Housing regulators on Thursday panned a proposal that would consolidate oversight of government-sponsored enterprises into one agency.

"We believe the existing structure is working well, and we see no compelling reason for change," Nicolas P. Retsinas, assistant secretary in the Department of Housing and Urban Development, told the House Banking Committee's capital markets subcommittee.

Rep. Richard Baker, the panel's chairman, said in an interview that next year he plans to introduce a bill that would merge oversight of the 12 Federal Home Loan banks, Fannie Mae, and Freddie Mac.

The General Accounting Office in a July 9 report concurred with Mr. Baker's view, finding that the housing GSE regulators would be more effective if combined.

The notion drew fire from Mark Kinsey, acting director of the Office of Federal Housing Enterprise Oversight, which supervises Fannie Mae and Freddie Mac for safety and soundness.

"The key to an efficient combined structure is effective communication, not whether the regulatory components are housed under the same roof or report to the same person," Mr. Kinsey said.

He argued that his agency and HUD, which both ensure that Fannie and Freddie are meeting their housing mission goals, work well together.

Several Democratic lawmakers also rejected the idea of combining the regulators.

"A merger will not result in any direct cost savings to taxpayers because the housing GSEs pay for the cost of their safety and soundness regulation through user fees," said Rep. Paul E. Kanjorski, D-Pa.

Pursuing a regulatory merger may hinder the progress of legislation to modernize the Federal Home Loan Bank System, he added. That measure is folded into the financial modernization legislation approved by House Banking June 20.

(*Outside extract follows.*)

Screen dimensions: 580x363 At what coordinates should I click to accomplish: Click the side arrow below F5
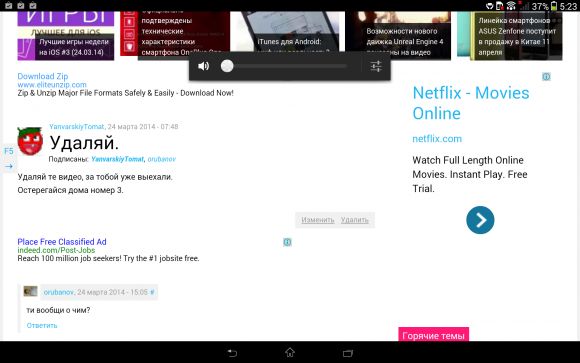coord(9,167)
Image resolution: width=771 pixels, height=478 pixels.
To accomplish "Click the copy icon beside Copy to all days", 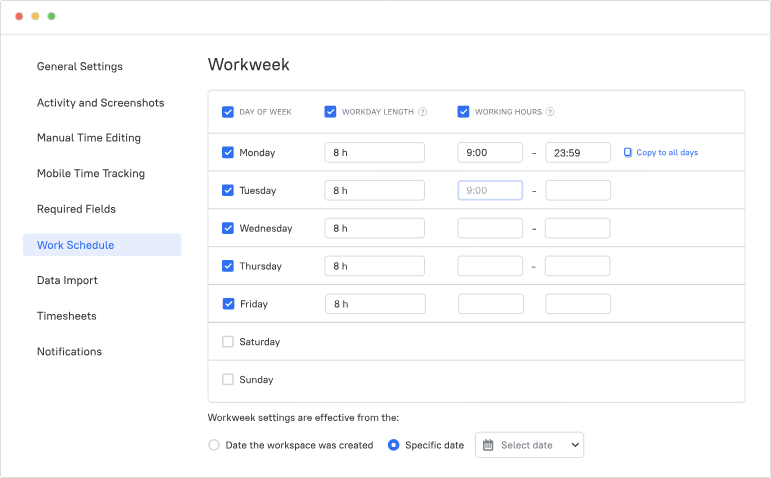I will (x=628, y=153).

Regardless, Rep. Baker said that consolidating the regulators would reduce risk.

"With close to $1.7 trillion in implicit federal backing amounting to almost 12% of all outstanding credit in the United States, the housing GSEs represent a considerable risk that warrants the most effective regulation," Rep. Baker said.

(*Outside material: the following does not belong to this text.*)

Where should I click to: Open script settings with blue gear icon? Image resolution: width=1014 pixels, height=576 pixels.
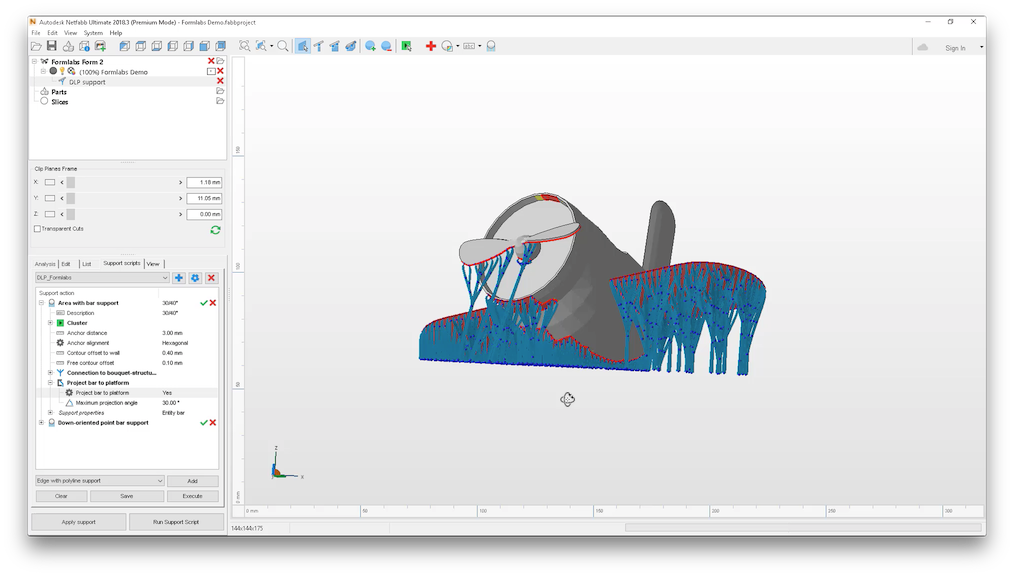(195, 278)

Of the three regulators testifying, only Federal Housing Finance Board Chairman Bruce A. Morrison supported Rep. Baker's plan.

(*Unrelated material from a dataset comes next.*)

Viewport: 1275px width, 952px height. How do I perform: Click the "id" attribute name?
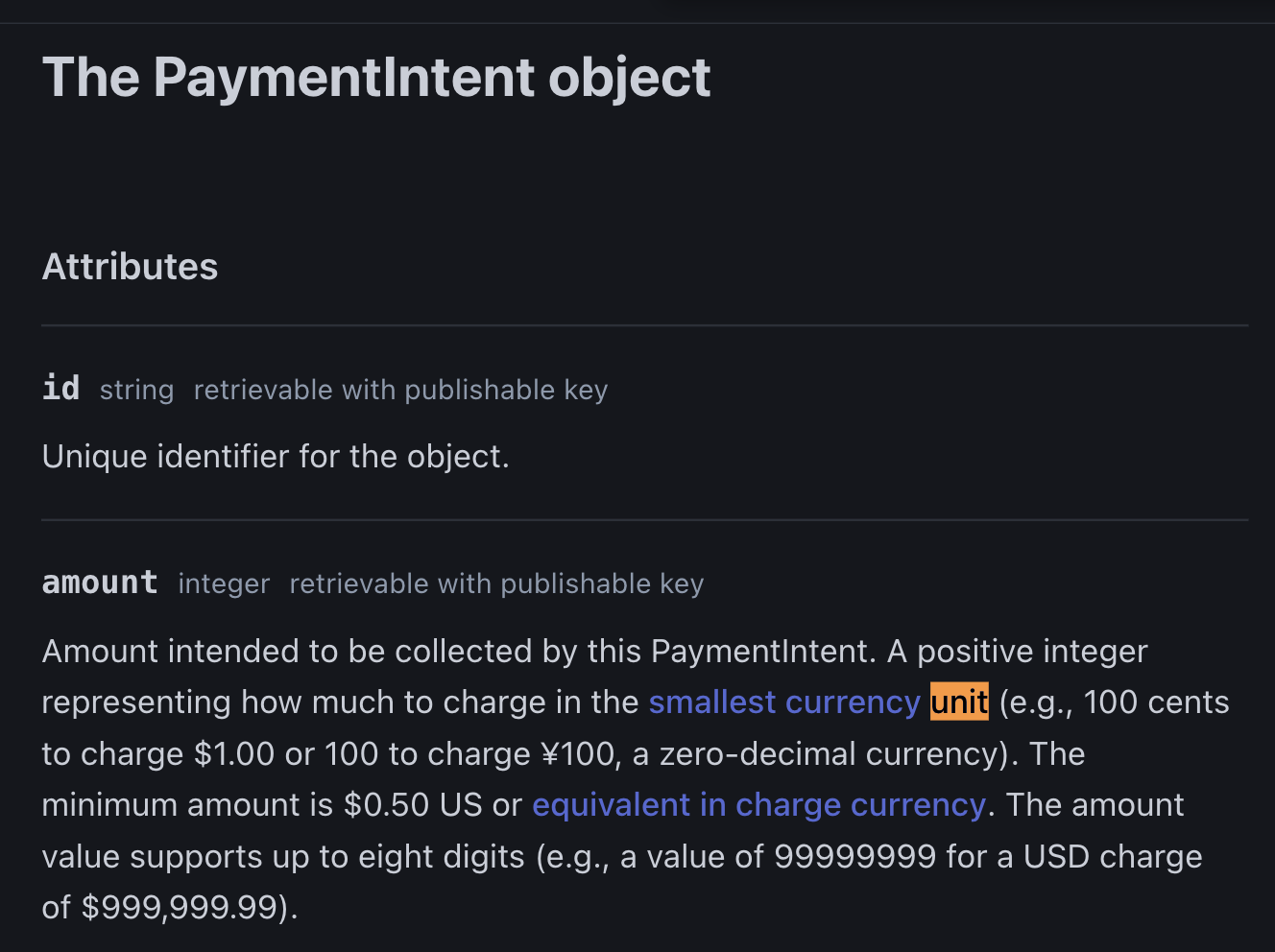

"The net result would be more effective, consistent regulation," Mr. Morrison said. "The broader mix of competitive entities to be regulated would enhance the independence of the oversight process ... and assure more evenhanded regulatory treatment."

However, Mr. Morrison also took issue with the GAO report, which criticized his agency's policy of appointing "public interest" directors to the boards of Federal Home Loan banks.

"The regulator has a strong overriding interest in identifying and selecting individuals with backgrounds and personalities that will add real strength to the boards," Mr. Morrison said.